(Stored items)
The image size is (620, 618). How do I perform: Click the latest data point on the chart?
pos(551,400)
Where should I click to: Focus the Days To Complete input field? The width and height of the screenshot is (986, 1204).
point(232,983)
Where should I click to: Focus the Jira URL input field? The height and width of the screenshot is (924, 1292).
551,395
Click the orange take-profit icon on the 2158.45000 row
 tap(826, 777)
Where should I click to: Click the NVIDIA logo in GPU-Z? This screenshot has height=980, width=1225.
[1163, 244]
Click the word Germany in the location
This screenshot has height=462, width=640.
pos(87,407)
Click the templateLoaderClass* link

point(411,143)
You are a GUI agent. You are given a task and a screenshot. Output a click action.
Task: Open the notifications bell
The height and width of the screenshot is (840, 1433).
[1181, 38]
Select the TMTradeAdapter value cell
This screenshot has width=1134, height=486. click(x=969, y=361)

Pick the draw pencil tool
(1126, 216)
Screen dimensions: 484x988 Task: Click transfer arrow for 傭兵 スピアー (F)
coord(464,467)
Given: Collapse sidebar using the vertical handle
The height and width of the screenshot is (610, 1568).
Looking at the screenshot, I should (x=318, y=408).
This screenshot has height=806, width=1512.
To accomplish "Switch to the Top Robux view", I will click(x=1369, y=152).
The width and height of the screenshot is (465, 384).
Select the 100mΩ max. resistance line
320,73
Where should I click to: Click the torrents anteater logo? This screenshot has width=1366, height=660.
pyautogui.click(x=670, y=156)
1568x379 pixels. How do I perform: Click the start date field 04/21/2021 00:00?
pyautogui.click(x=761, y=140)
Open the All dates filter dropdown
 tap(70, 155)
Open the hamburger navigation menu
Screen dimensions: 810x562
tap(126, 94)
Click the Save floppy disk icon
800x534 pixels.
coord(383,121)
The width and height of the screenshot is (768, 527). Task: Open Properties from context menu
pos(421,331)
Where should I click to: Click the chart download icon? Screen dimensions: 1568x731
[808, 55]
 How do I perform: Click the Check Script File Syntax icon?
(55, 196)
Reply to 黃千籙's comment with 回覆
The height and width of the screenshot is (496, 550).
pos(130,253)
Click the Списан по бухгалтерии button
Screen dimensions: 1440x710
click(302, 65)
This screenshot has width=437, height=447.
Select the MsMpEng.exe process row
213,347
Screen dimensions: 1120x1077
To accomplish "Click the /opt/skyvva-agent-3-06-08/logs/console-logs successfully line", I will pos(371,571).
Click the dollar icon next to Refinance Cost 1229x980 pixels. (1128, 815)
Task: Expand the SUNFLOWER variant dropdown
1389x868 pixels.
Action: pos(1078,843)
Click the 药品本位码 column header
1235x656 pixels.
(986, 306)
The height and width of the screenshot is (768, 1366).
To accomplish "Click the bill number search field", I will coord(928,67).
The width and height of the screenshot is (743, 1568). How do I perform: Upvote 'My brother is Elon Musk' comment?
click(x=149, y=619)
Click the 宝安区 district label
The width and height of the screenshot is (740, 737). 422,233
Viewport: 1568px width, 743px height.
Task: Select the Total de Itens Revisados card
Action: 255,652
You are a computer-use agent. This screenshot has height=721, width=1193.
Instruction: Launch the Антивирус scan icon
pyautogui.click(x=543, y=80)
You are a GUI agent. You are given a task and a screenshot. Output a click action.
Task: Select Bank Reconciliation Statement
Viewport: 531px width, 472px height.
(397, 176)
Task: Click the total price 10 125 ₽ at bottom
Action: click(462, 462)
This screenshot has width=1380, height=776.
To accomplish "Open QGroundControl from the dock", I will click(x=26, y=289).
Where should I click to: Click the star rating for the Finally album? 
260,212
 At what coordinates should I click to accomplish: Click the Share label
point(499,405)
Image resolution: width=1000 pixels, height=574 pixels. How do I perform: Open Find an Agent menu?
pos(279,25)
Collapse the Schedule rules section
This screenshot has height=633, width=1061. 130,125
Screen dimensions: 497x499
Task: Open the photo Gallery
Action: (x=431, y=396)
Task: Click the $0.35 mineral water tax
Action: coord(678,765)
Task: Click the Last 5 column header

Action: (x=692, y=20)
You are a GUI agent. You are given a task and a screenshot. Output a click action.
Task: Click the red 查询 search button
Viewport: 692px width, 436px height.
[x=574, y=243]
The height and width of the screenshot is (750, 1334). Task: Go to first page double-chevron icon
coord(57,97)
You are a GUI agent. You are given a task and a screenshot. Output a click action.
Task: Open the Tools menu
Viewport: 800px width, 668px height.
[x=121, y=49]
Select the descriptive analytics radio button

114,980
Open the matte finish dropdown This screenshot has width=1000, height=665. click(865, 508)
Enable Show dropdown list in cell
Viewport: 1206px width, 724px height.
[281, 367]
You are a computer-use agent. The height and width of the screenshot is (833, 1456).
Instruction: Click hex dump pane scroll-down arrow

- [Task prompt] All lines from the one containing "You are a computer-use agent. The" to the last line above should be reproduced exactly, and no other lines should be given.

- [Response to the exercise]
You are a computer-use agent. The height and width of the screenshot is (833, 1456).
Instruction: Click hex dump pane scroll-down arrow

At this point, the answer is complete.